■ Records provided:
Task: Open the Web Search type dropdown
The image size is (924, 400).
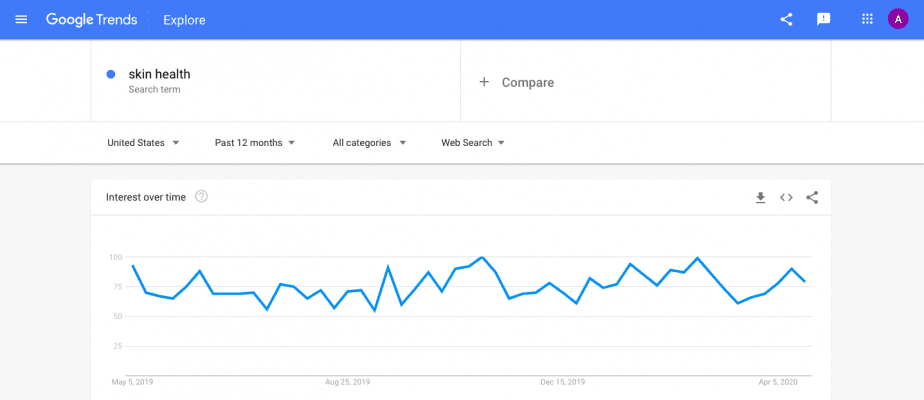Action: [473, 143]
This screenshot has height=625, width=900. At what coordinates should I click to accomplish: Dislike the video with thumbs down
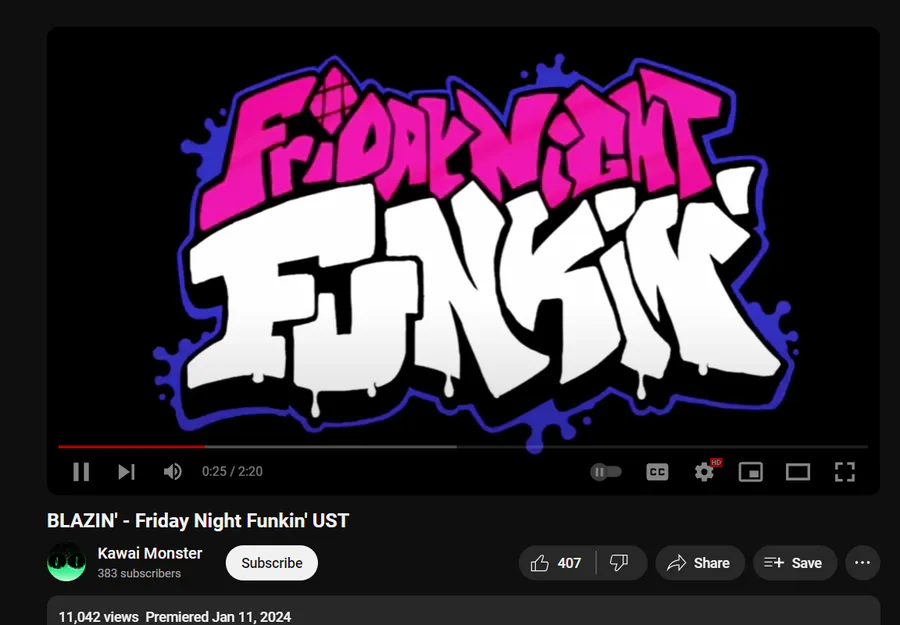click(621, 563)
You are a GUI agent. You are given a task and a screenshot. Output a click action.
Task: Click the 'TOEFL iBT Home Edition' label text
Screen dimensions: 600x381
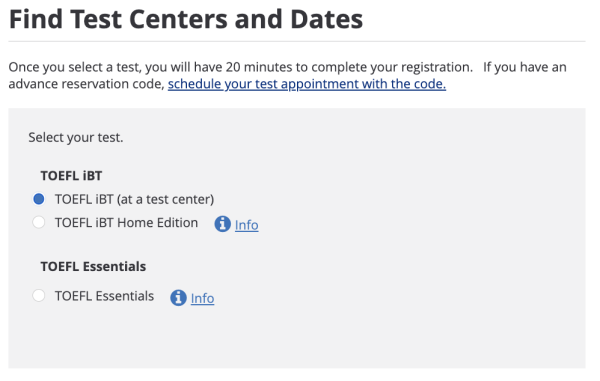coord(126,223)
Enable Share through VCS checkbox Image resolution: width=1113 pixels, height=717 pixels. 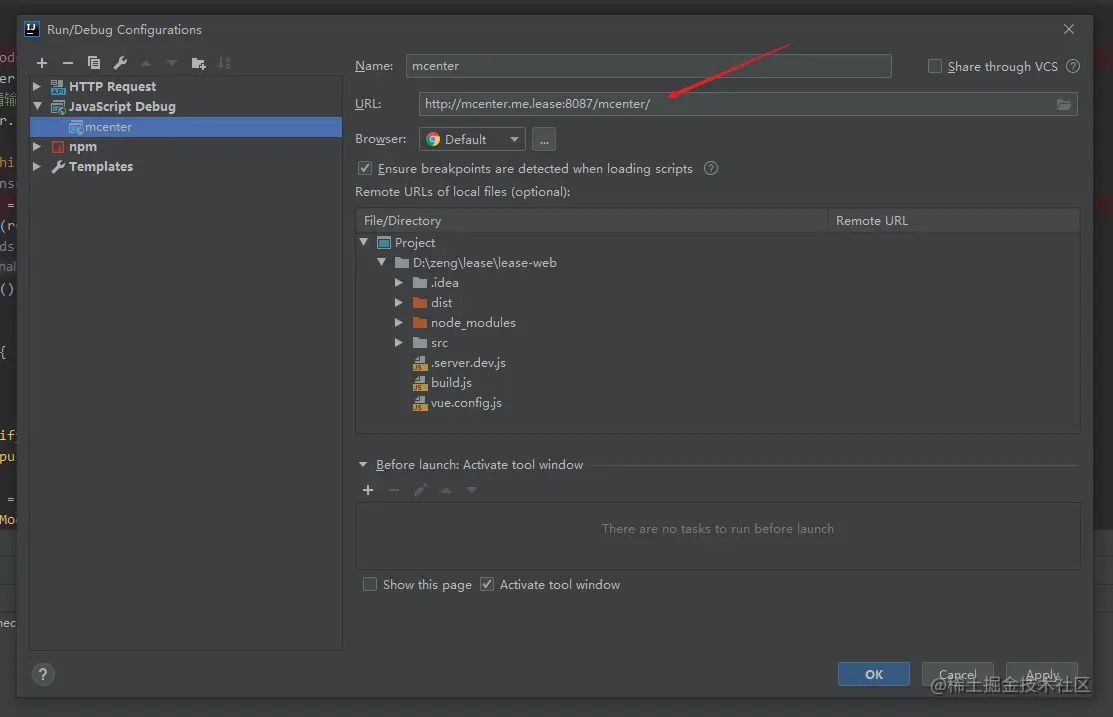[x=935, y=67]
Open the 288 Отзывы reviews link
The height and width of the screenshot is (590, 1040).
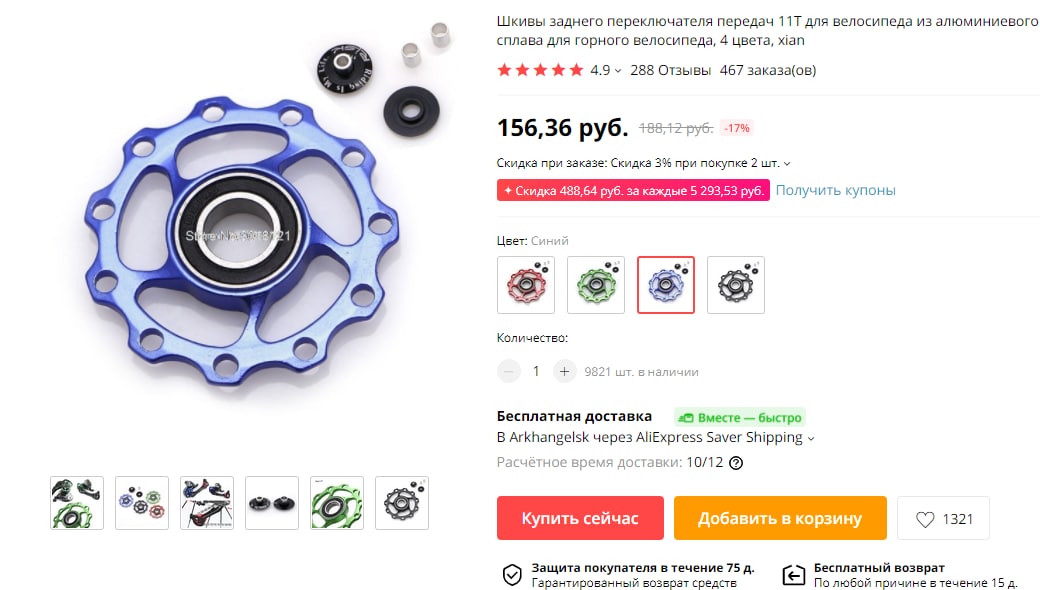pos(671,70)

■ What to produce: Search the records for the string "Open" and report each line that has it.

■ Response to the exercise:
Task: Open the Web Search type dropdown
Open the 288 Отзывы reviews link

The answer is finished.